**ASSIGNMENT:** Look through the records below, and copy out every line that holds the string "computer".

**RECORDS PROVIDED:**
◇ ◇ ◇ ◇ ◇
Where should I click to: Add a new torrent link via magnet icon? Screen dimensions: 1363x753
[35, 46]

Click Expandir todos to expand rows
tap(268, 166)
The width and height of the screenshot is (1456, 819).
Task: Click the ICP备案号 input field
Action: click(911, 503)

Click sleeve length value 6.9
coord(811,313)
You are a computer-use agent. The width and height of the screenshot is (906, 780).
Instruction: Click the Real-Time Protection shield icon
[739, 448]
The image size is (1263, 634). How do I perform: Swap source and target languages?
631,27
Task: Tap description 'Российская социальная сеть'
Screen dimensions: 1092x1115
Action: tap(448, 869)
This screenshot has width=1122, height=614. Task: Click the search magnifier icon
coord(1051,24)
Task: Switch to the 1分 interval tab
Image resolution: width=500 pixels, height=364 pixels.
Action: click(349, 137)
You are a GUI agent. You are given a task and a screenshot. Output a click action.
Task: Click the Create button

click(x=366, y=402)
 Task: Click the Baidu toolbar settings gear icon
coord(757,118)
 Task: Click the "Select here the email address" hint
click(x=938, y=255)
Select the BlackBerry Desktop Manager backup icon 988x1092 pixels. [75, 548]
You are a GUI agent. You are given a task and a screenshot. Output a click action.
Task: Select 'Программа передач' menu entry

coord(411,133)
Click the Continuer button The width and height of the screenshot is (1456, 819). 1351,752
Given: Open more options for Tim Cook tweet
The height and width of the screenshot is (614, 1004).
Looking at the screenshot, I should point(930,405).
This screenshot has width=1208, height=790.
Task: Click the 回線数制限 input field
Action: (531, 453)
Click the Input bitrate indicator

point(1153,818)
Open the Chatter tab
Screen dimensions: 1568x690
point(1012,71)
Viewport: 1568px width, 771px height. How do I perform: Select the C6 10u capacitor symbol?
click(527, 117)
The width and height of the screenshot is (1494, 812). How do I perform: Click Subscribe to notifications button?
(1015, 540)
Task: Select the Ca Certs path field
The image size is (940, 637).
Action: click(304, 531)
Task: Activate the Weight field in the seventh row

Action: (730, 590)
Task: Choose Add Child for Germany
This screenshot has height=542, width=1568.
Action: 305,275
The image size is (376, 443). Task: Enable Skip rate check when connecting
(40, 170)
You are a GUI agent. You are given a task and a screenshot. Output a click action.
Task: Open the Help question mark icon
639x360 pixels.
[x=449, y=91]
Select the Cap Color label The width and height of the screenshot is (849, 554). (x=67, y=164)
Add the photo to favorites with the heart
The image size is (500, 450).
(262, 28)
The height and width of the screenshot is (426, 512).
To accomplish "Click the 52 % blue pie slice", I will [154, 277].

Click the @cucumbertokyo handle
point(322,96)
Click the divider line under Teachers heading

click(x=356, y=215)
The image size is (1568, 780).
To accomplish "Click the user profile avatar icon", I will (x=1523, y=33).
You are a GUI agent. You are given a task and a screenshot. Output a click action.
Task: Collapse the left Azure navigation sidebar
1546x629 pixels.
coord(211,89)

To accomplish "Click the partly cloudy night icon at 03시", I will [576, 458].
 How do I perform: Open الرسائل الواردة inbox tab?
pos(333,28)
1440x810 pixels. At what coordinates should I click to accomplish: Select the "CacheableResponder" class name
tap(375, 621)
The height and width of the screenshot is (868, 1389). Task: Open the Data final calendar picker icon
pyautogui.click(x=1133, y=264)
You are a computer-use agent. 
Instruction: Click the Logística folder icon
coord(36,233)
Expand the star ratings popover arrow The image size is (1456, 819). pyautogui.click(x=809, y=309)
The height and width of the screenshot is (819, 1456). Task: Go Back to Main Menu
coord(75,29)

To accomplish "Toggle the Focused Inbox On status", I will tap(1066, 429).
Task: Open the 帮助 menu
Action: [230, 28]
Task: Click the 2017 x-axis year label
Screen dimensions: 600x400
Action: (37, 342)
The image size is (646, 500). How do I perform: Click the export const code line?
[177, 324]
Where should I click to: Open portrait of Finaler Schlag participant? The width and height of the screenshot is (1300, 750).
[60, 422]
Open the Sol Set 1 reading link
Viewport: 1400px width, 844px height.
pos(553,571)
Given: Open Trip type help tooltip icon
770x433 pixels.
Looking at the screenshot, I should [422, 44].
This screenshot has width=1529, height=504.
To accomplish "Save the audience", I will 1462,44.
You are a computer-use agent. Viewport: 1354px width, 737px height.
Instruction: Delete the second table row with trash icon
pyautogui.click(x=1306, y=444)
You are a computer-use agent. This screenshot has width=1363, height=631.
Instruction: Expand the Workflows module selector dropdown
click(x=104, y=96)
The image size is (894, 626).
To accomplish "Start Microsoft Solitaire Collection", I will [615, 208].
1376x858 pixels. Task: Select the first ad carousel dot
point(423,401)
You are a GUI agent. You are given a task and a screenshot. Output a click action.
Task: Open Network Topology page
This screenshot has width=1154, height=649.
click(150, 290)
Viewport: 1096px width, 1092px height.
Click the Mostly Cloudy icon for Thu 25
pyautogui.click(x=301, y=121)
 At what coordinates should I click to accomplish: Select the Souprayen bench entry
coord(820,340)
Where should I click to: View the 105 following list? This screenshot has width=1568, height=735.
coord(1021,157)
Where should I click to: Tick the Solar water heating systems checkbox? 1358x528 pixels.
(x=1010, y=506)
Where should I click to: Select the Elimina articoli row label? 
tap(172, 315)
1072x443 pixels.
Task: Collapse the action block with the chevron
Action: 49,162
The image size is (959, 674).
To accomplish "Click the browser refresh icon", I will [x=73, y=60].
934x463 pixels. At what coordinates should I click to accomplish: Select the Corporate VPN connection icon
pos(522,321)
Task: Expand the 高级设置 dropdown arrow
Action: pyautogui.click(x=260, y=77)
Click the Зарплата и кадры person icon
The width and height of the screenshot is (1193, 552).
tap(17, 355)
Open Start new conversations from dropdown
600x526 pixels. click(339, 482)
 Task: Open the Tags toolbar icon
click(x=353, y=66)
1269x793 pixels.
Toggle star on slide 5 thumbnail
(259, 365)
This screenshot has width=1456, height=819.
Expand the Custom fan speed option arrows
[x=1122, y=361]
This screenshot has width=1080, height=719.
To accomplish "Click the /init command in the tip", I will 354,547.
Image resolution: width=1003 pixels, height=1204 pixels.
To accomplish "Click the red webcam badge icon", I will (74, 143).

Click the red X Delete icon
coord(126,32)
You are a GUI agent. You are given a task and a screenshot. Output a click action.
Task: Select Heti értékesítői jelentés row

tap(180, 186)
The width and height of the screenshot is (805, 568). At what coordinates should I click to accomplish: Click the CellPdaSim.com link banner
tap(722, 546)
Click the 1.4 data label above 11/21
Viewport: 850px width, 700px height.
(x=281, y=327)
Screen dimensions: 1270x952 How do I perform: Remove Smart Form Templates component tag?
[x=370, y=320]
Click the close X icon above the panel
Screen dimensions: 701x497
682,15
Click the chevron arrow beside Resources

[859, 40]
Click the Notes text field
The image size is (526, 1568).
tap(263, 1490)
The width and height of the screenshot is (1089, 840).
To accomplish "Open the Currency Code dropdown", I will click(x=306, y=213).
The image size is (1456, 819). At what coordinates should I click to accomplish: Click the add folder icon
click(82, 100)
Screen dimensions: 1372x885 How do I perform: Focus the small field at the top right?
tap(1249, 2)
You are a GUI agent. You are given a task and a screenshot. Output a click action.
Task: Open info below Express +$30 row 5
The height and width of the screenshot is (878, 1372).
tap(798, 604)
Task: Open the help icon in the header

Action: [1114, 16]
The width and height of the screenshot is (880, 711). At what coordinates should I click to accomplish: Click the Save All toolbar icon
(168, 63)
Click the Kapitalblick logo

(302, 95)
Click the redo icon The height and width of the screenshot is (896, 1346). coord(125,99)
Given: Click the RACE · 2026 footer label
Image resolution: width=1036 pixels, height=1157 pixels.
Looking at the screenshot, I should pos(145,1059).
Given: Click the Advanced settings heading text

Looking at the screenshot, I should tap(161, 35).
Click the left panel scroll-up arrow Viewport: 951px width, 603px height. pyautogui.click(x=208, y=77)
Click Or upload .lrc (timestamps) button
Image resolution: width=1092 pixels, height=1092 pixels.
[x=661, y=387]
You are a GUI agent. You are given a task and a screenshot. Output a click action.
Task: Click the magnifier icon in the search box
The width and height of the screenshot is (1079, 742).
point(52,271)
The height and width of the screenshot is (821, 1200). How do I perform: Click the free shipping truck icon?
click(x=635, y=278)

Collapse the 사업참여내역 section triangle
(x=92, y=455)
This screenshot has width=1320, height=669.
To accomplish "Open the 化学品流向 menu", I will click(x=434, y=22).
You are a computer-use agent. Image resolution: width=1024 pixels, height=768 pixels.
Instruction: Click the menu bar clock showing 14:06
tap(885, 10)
◇ ◇ ◇ ◇ ◇
**TASK SOLUTION:**
You are a computer-use agent. The width and height of the screenshot is (906, 780).
You are a computer-use agent. 
You are a computer-use agent. Viewport: 1354px width, 737px height.
You are a computer-use agent. This screenshot has width=1363, height=631.
You are a computer-use agent. Image resolution: width=1024 pixels, height=768 pixels.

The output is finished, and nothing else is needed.